EncodeHex ignores string encoding and operates directly on the bytes of the string. String.Compare has to evaluate the bytes in light of the encoding, so it will take longer. I’m a little surprised by your results of a straight string comparison. Seems like it shouldn’t be the fastest.

I guess the standard (case insensitive) equality test is optimised byte for byte where the encodings are the same.

Using EncodeHex with Extends also allows you to add the encoding to a string more easily to produce more readable code in the usual manner like this which cannot be done with String.Compare:

If strTest1.EncodeAsHex = strTest2.EncodeAsHex then

The Module’s method extends strings like this:

Function EncodeAsHex(Extends str As String) As string
  return  EncodeHex(str)
End Function

(Although for some reason, in our copy of 2020r3.2 I had to toggle the Private and Public Scopes in the Method’s menu before it was recognised in other parts of the project.)

What platforms?
You could also use NSStringCompareMBS function on macOS and iOS to compare with various options.

what time will be two to lower case compare?

The output says 100,000, but the code uses 10,000. You’re sure you did the same number of comparisons for each test?

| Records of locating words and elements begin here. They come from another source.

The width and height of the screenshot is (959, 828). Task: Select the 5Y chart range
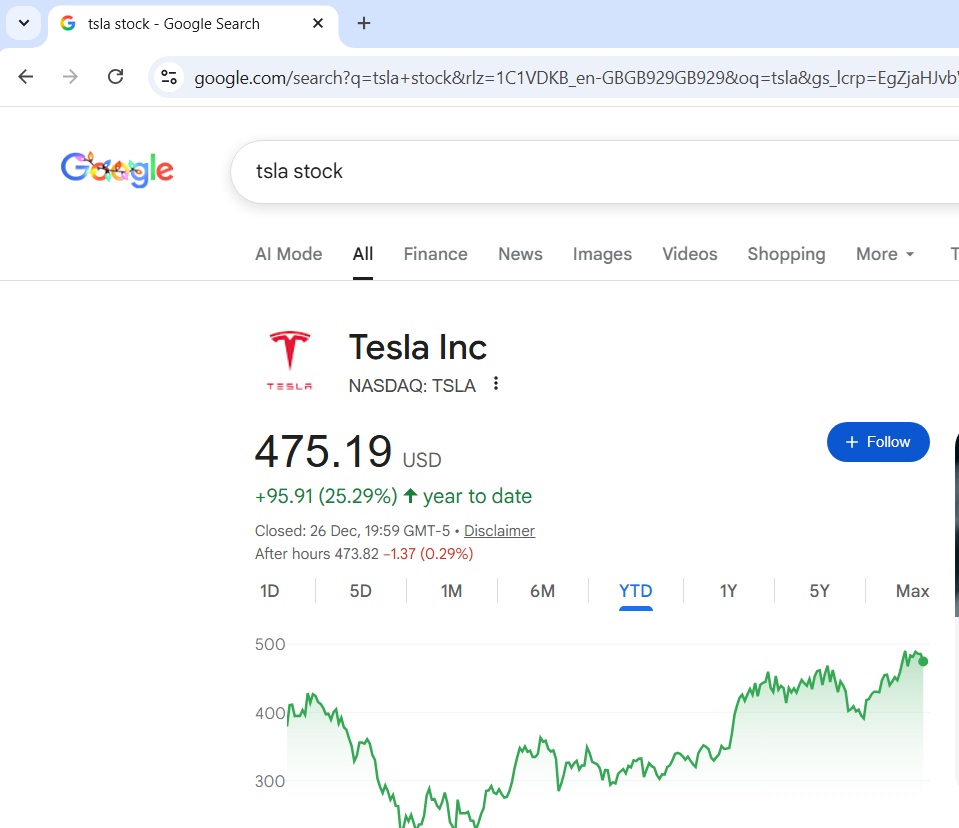(x=819, y=591)
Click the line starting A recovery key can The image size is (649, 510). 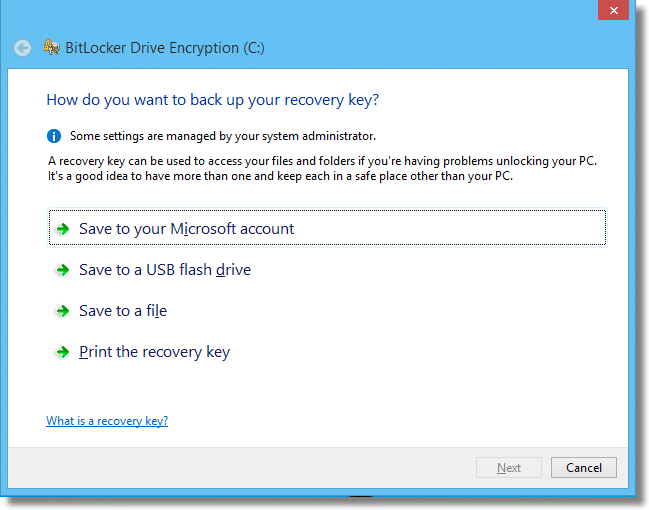[x=322, y=161]
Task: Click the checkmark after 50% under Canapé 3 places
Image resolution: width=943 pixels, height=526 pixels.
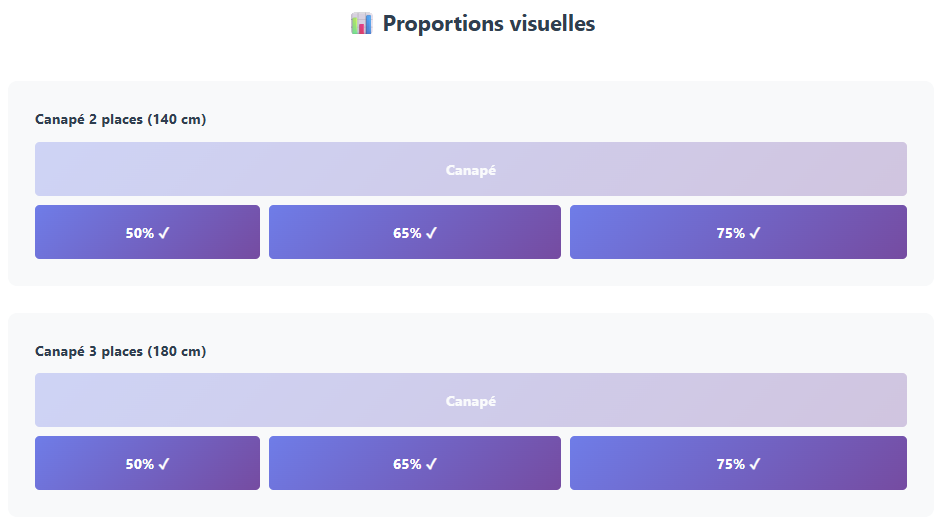Action: (x=164, y=464)
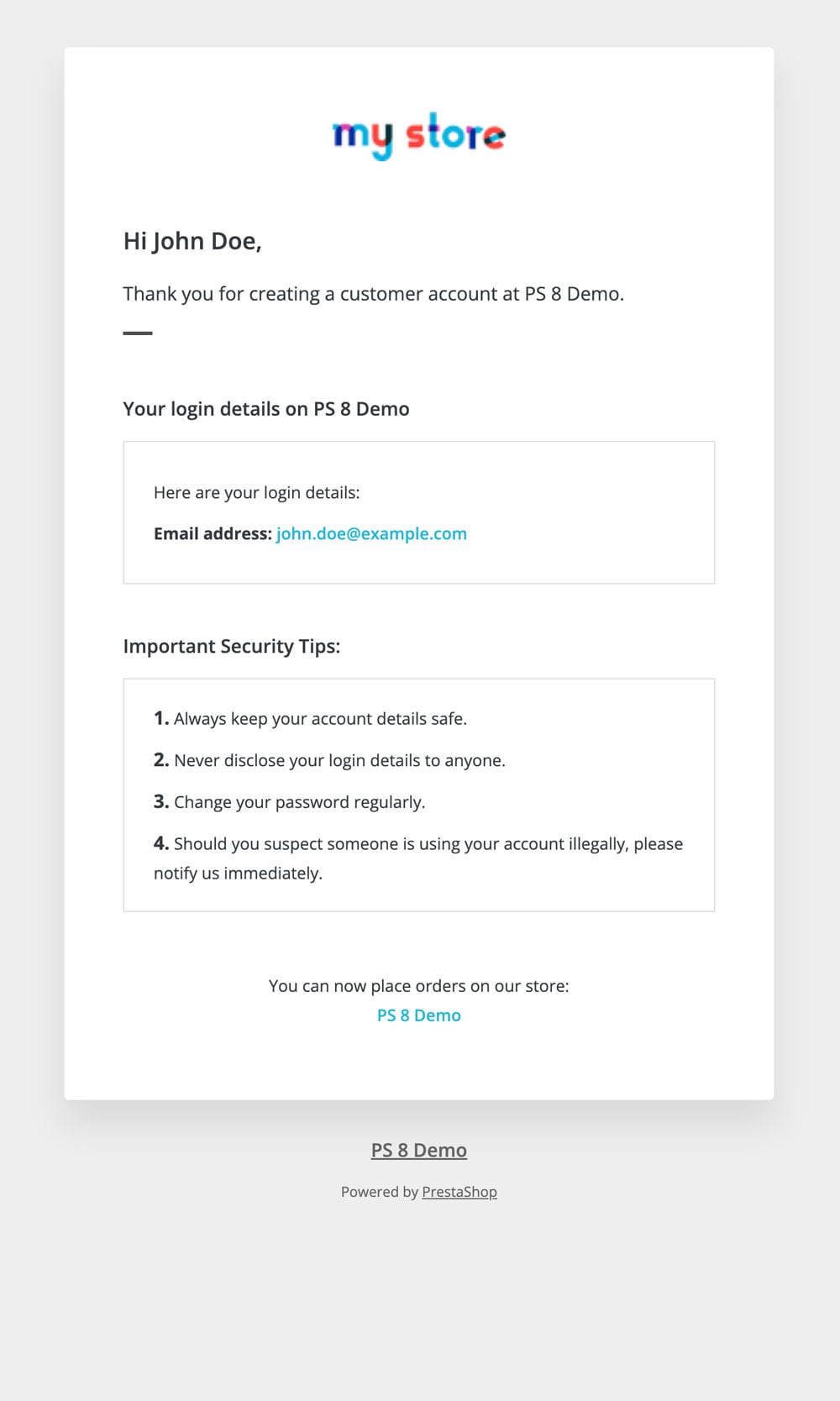This screenshot has height=1401, width=840.
Task: Click the blue PS 8 Demo store link
Action: coord(419,1015)
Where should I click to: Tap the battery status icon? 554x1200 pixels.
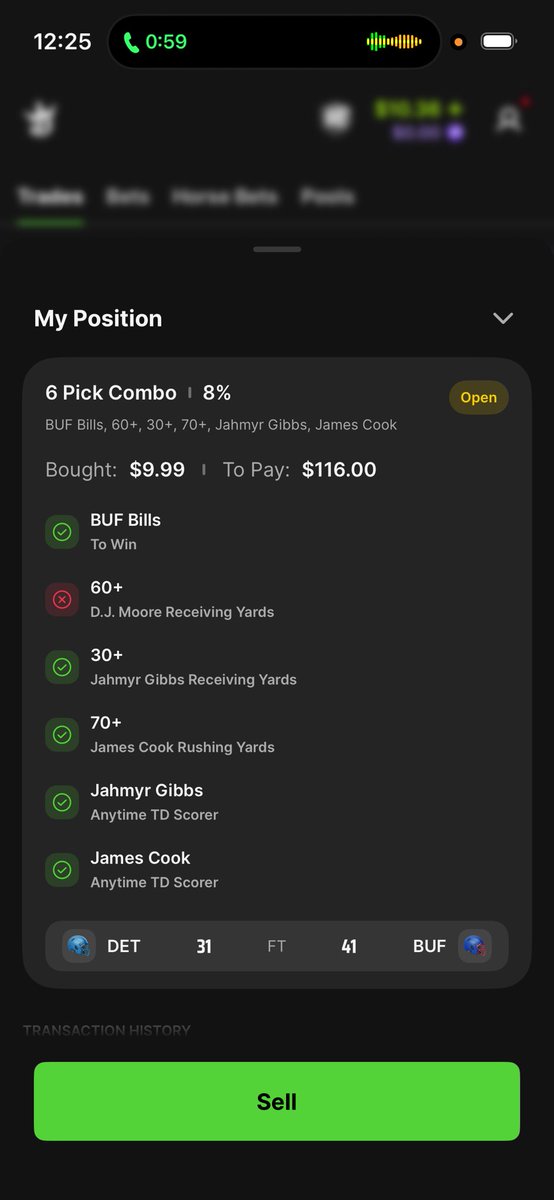(x=499, y=42)
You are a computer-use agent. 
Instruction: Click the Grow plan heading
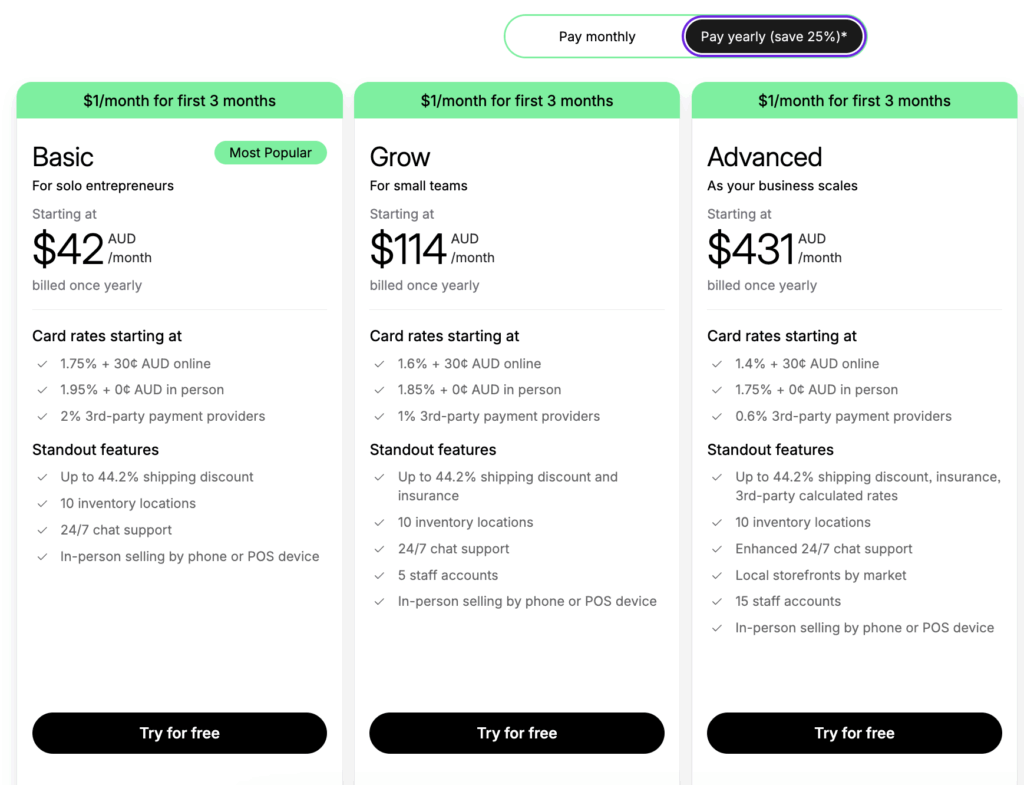coord(400,157)

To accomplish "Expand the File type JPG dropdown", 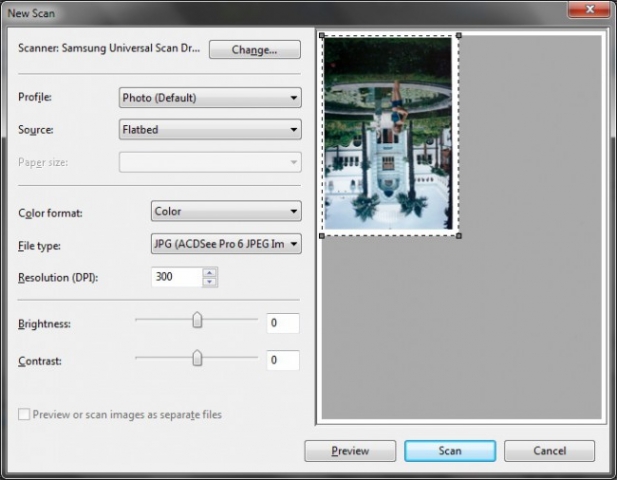I will 225,243.
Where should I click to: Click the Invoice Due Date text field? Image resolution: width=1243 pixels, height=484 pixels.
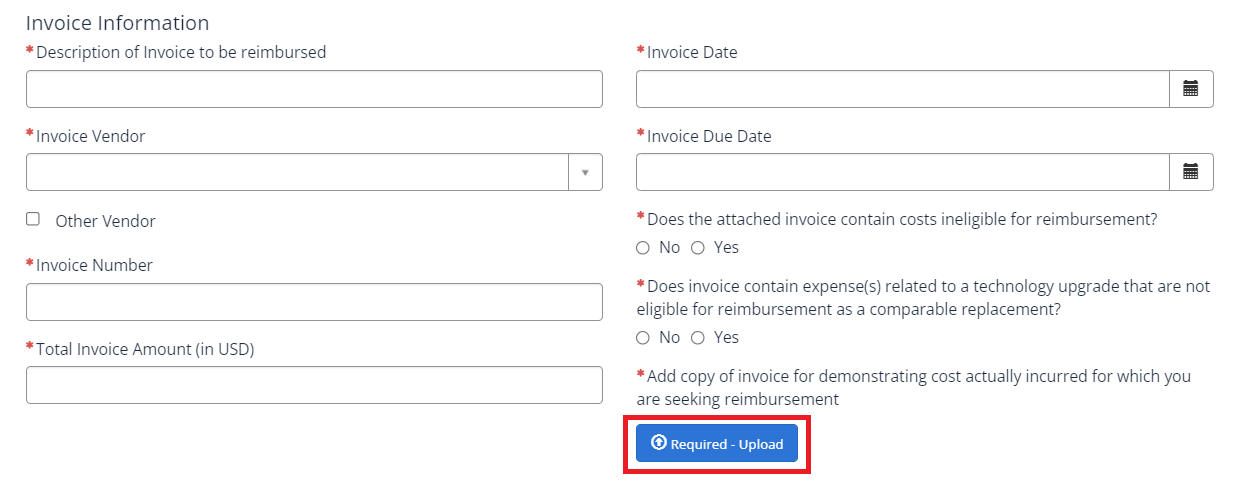pyautogui.click(x=902, y=172)

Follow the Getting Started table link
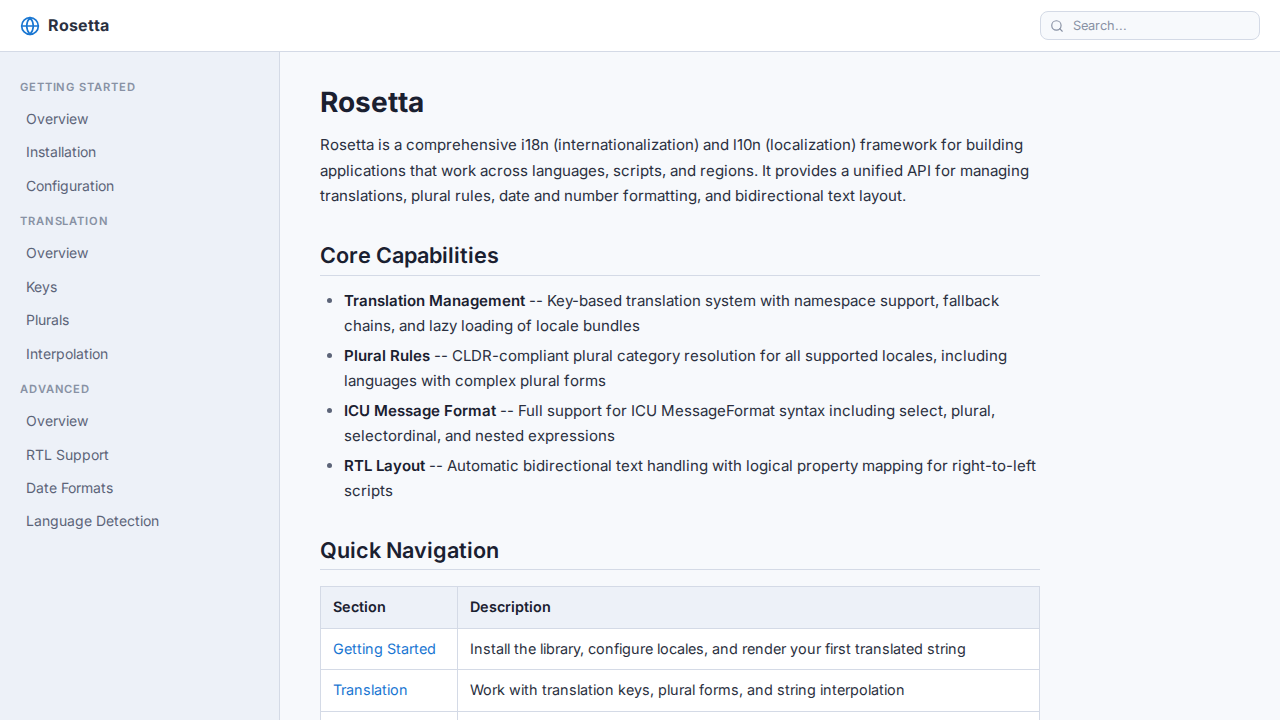pyautogui.click(x=384, y=649)
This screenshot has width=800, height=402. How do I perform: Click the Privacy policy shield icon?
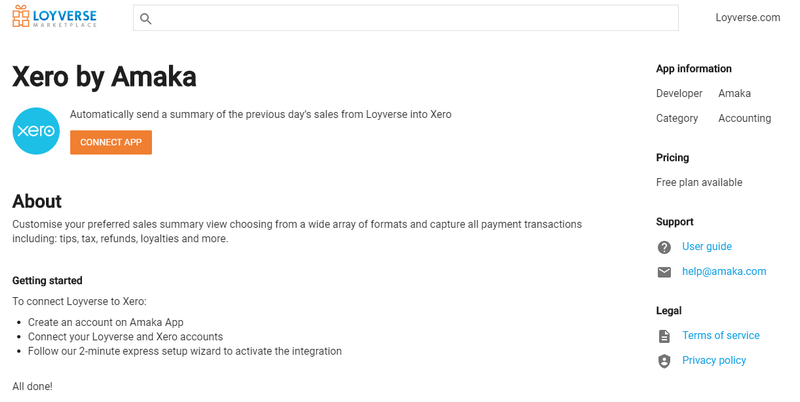coord(664,361)
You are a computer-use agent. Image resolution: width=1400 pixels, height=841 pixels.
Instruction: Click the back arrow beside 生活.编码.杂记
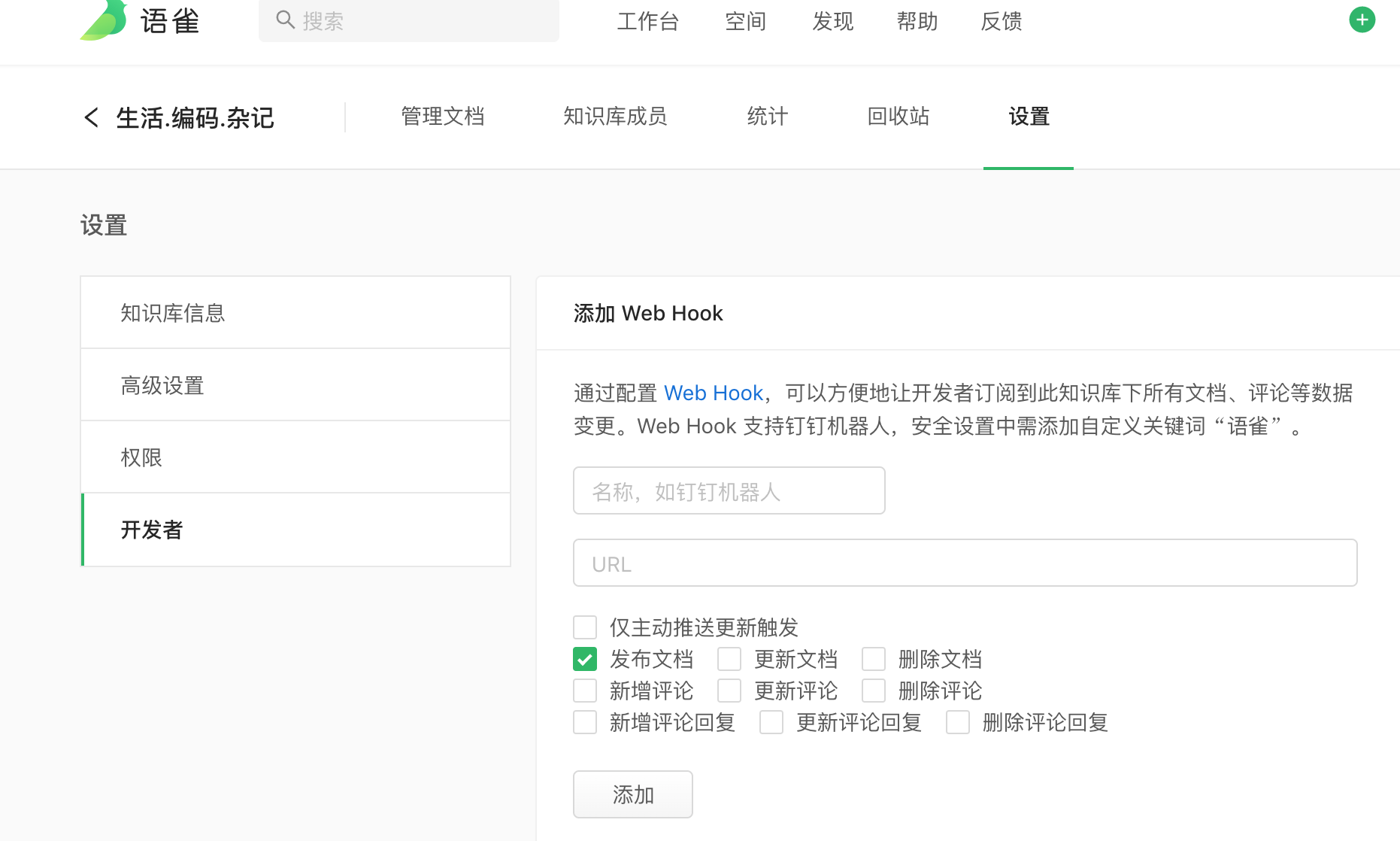coord(90,118)
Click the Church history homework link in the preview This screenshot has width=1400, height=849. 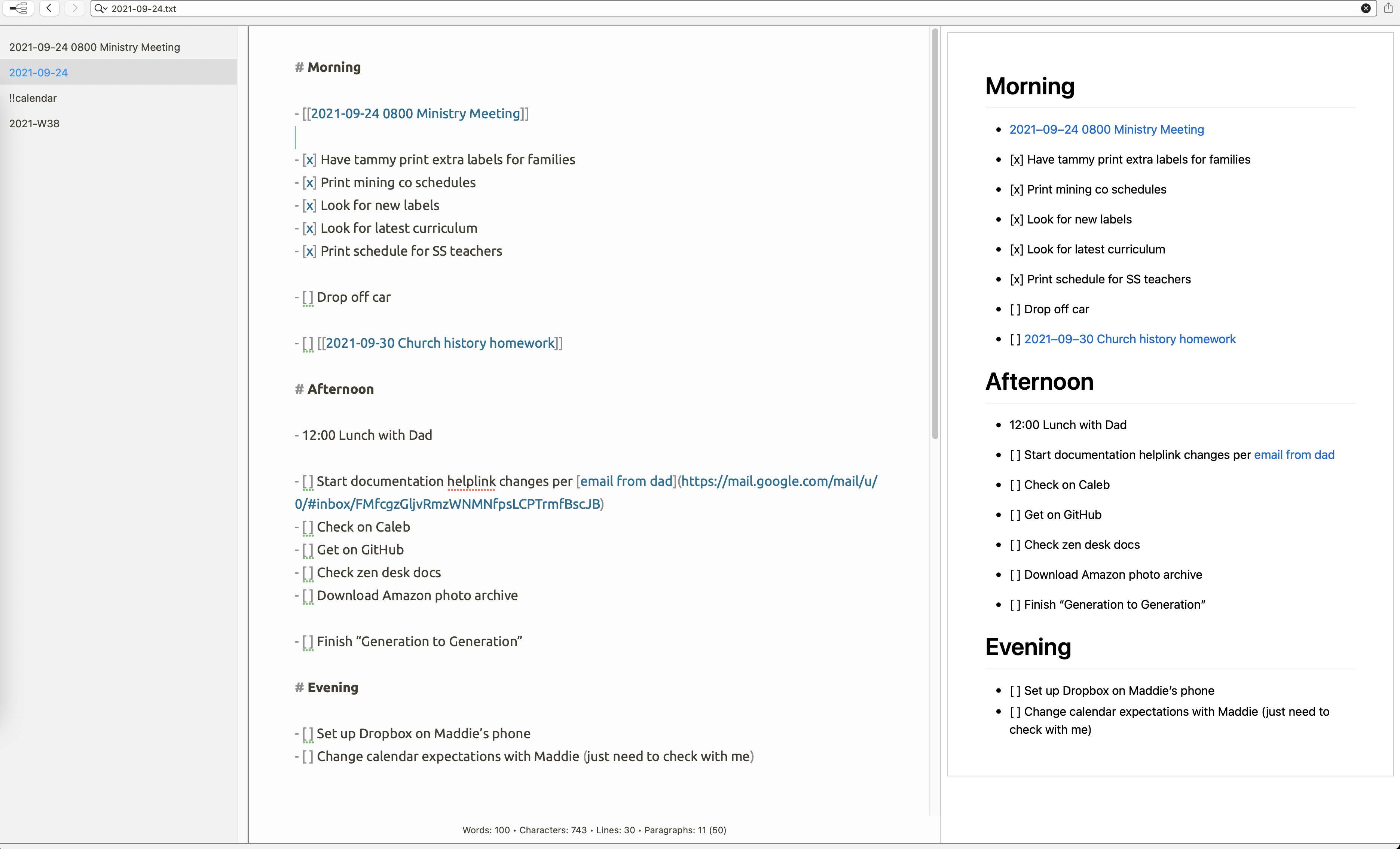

(The code above says you did, just making sure.)

Also, was this in the ide or compiled?

I just tested here compiled and get similar results.

Faster than Hex:

var mb1 as MemoryBlock = s1
var mb2 as MemoryBlock = s2
if mb1 <> mb2 then ...

My results:

0.0237651 seconds for 10,000 String.Compare
0.0039558 seconds for 10,000 HexEncoding comparisons
0.6085248 seconds for 10,000 Hashing comparisons
0.0000231 seconds for 10,000 case-insensitive string comparisons
0.003612 seconds for 10,000 MemoryBlock comparisons

I thought so too, but a quick test showed that Compare does not consider encoding.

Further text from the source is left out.